* [EXCERPTED TEXT]:
Ideas

The shadow of charm city: Inside America's great racial divide

In a bid to instill civic pride forty years ago, Baltimore was officially named "Charm City". Today, some call Baltimore a war zone - over 300 homicides per year amid 16,000 vacant homes. And the death of an African American man in police custody in 2015 sparked the worst urban riots since the 1960's. IDEAS producer Mary O'Connell takes us inside America's great racial divide.
Artist Ernest Shaw's portrait of three civil rights icons: Nina Simone, James Baldwin and Malcolm X in east Baltimore (Mary O'Connell/CBC)

In a bid to instill civic pride forty years ago, Baltimore was officially named "Charm City". Today, some call Baltimore a war zone - over 300 homicides per year amid 16,000 vacant homes. And the death of an African-American man in police custody in 2015 sparked the worst urban riots since the 1960's. IDEAS producer Mary O'Connell takes us inside America's great racial divide. **This episode was recently awarded a Gold Medal at this year's New York Festivals. It originally aired October 24, 2016.  

Lawyer J. Wyndal Gordon explains how he would describe the Baltimore Police Dept to newcomers to the city
 

Activists protest in front of City Hall after marching from the Sandtown neighborhood to demand better police accountability and racial equality following the death of Freddie Gray on April 30, 2015 in Baltimore, Maryland. (Andrew Burton/Getty Images)

* [EXERCISE TASK A]:
According to the Baltimore text, why was Baltimore officially named "Charm City"? Answer in one to three sentences.
* [EXERCISE TASK B]:
Please answer these questions from the Baltimore text, one per line:
(i) How many vacant homes does the city have?
(ii) Which artist made the portrait of Nina Simone, James Baldwin and Malcolm X?
(iii) On what date did the episode originally air?
* [EXERCISE TASK C]:
Write out everything in the Baltimore text from "Activists protest in" down to "(Andrew Burton/Getty Images)", unchanged.
Rely on the Baltimore text alone, not on the data.

* [EXCERPTED DATA]:
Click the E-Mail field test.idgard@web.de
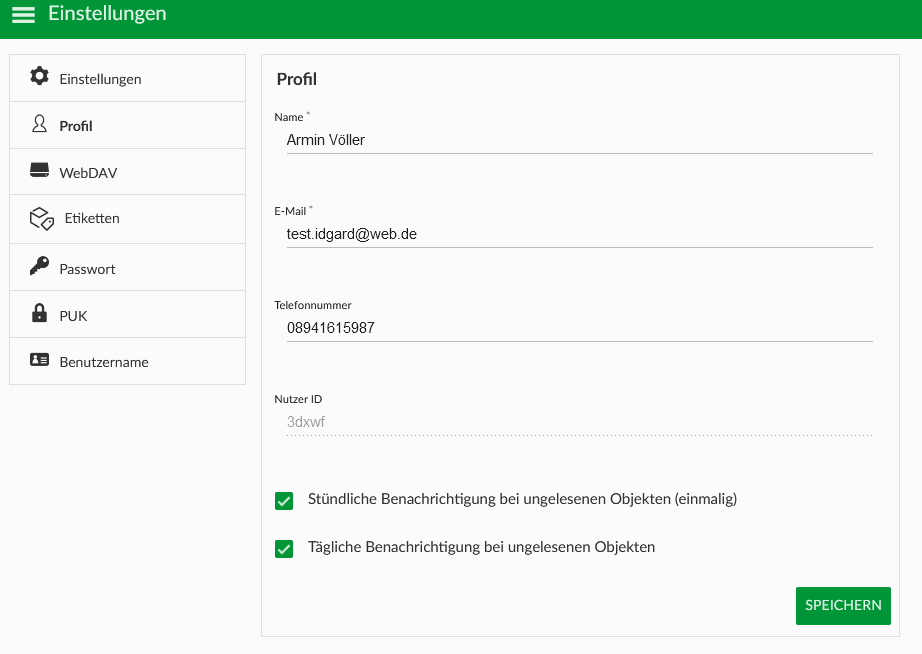pyautogui.click(x=580, y=234)
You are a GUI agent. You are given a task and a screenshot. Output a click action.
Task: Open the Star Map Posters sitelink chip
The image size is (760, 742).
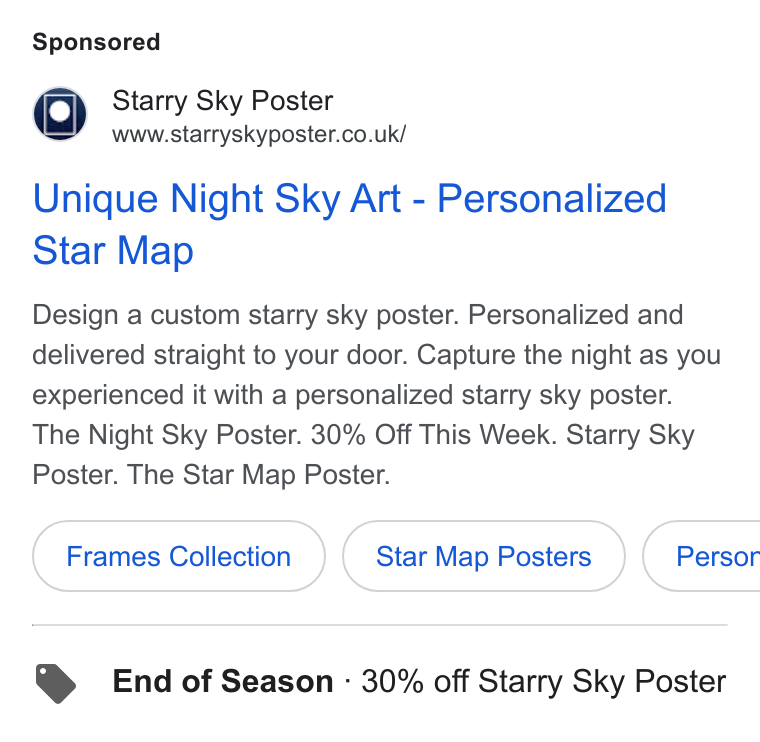tap(484, 556)
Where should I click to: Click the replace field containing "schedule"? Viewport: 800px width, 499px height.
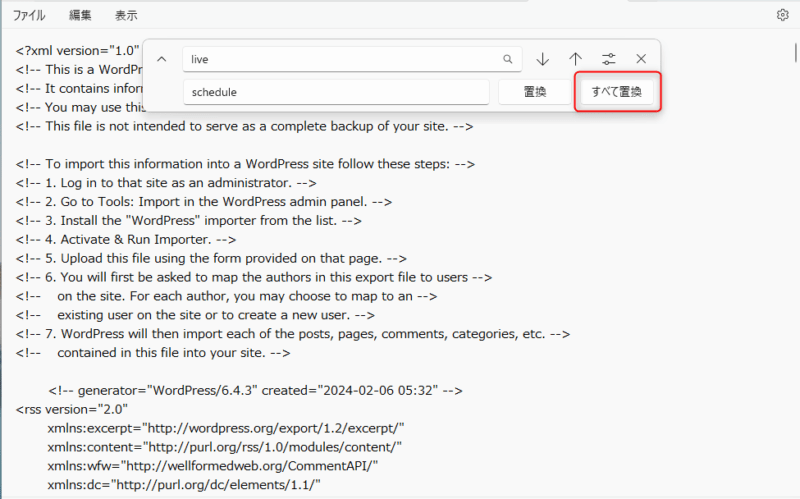point(335,92)
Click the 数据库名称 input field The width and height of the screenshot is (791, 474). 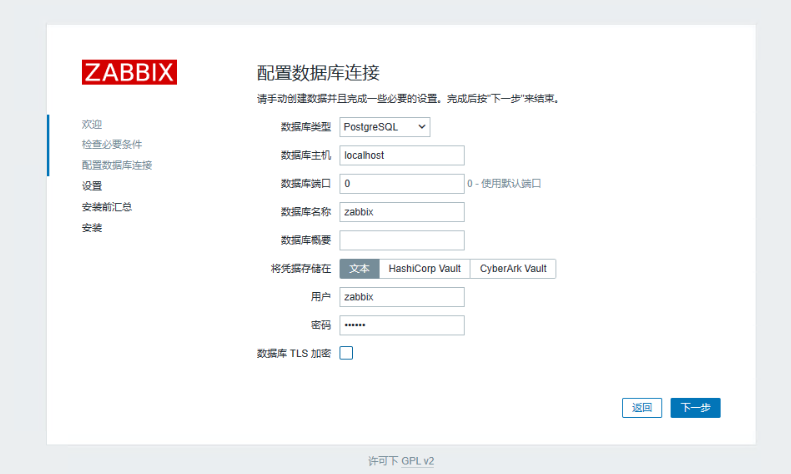point(402,212)
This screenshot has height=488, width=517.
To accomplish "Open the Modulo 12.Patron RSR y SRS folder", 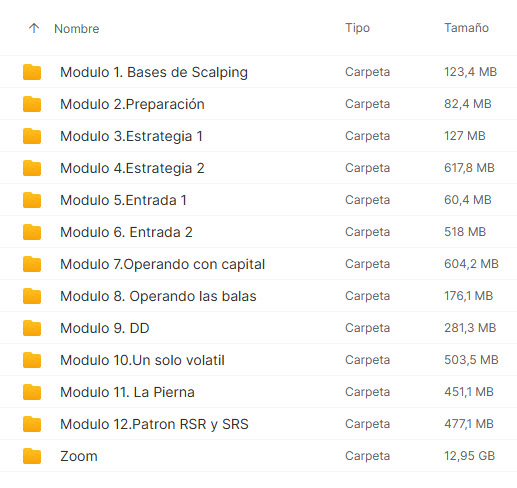I will [154, 424].
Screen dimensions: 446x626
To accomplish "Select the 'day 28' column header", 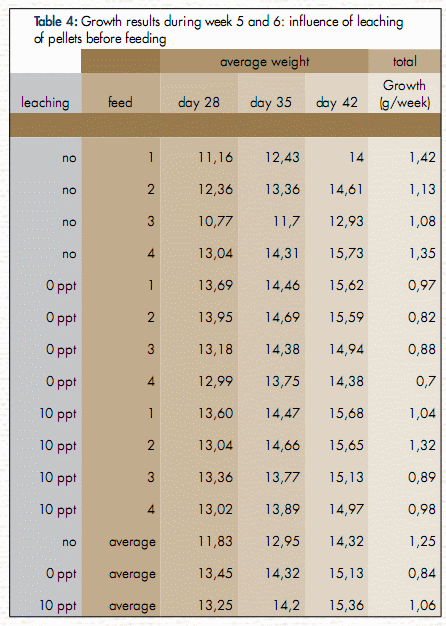I will point(199,103).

* [FULL ANSWER A]:
Baltimore was officially named "Charm City" forty years ago to instill civic pride.

* [FULL ANSWER B]:
(i) 16,000
(ii) Ernest Shaw
(iii) October 24, 2016

* [FULL ANSWER C]:
Activists protest in front of City Hall after marching from the Sandtown neighborhood to demand better police accountability and racial equality following the death of Freddie Gray on April 30, 2015 in Baltimore, Maryland. (Andrew Burton/Getty Images)